AA Customer Service: Making Me Glad I Don't Drive

[ Home page | Things which suck ]

(Report of AA customer service, from email to a friend.)


On the way back from Ireland in the department's big Peugeot 306 estate, whilst driving down the A something near Uttoxeter, the car (specifically its engine) stopped going. Katy, who was driving, pulled over to the side of the road, where we ascertained that the car was broken.

(This procedure involved opening the bonnet, scratching our heads a bit, and exclaiming `Look at all them WIRES in there!', and also pulling out and re-inserting the fuses in the fuse box, which didn't help but did ensure that we couldn't use the radio any more, on the basis that it had one of those funny security code things which reset itself upon being powered down.)

So, we decided to call the AA. The AA indicated that they would send someone to sort things out, and so we sat around and waited. Eventually, Mr. AA Man pitches up in his bright yellow `To Our Members, We Are The Fourth Emergency Service' van. He had a look at the car, and asked whether there was any petrol in it. We explained that it was a diesel car, and that it did contain diesel. Unwilling to take our word for it, he had a go at starting the car and observed that it did not, indeed, start.

At this point he told us that it would be simpler to tow the car to somewhere else to have a look at it. This seemed fair enough, so we all got back in the car, and he attached a towing bar to the towing eye on the front of the car, and started to tow it. He got us off the dual carriageway, and, when he got to the top of the slip road, stopped fairly sharply. This broke the towing eye:

``Oh dear, I broke your car''

apparently because the towing eye on a Peugeot 306 is not in fact designed for towing, but merely for lifting the car onto the back of a recovery truck.

At this stage, the friendly AA man observed that:

  1. there appeared to be a problem with the engine;

  2. it is not AA policy to fix problems with engines in cars;

  3. we did not have tow-home cover for the car;

and that therefore

  1. he was going to leave us at the roadside in the middle of fucking nowhere.

We explained that (1) was obvious, (2) was fucking stupid, and that whatever he might have thought about (3) and (4), our view was that since he had pitched up and broken our car even more than it was before, he ought to make some effort to be even a little bit helpful. He did not agree, so he buggered off.

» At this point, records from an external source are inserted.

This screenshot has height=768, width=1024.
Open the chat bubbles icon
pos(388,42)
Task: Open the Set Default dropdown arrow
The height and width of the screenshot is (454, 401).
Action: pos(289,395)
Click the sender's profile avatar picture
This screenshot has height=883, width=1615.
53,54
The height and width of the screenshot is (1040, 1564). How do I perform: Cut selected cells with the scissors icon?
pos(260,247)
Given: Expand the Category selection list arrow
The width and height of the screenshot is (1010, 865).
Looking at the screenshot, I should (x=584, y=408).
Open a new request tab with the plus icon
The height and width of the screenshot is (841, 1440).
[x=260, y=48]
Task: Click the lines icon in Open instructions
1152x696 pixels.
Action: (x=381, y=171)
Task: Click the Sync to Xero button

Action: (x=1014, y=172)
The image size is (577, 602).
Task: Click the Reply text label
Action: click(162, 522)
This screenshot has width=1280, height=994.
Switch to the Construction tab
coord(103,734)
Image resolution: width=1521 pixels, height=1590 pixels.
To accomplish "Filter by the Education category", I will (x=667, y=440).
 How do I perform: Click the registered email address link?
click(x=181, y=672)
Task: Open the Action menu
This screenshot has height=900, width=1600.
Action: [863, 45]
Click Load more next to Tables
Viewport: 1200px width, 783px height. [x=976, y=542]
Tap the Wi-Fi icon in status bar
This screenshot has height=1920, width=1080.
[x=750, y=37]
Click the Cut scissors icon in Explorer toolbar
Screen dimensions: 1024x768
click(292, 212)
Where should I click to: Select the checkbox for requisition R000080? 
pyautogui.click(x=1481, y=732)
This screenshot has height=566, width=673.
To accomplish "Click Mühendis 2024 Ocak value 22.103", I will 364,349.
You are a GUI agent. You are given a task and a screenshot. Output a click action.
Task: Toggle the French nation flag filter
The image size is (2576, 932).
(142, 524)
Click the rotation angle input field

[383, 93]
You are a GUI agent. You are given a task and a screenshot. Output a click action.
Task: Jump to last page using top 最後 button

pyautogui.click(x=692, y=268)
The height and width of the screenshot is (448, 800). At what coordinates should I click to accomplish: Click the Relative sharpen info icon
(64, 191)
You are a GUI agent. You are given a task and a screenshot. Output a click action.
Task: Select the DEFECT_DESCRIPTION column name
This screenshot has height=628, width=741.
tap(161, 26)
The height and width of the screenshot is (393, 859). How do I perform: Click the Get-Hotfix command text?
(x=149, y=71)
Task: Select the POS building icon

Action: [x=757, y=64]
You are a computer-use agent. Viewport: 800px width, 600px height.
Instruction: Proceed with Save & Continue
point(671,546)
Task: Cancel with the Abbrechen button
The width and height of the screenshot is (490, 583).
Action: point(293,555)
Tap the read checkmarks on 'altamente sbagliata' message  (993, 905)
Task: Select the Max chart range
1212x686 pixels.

Now, it turns out that Katy has RAC cover of the sort which covers any car she is driving. So she rang the RAC and explained the position; they said that, under normal circumstances, they would not attend a breakdown which had already been visited by another recovery service. However, in this case, given that the AA had fucked things up royally, they made an exception and sent a flat-bed truck to retrieve the car and return it to Cambridge, where the dealer identified that the fuel pump (and towing eye) were broken.

As you can well imagine, neither I nor anyone else involved was very impressed with either the AA or Peugeot.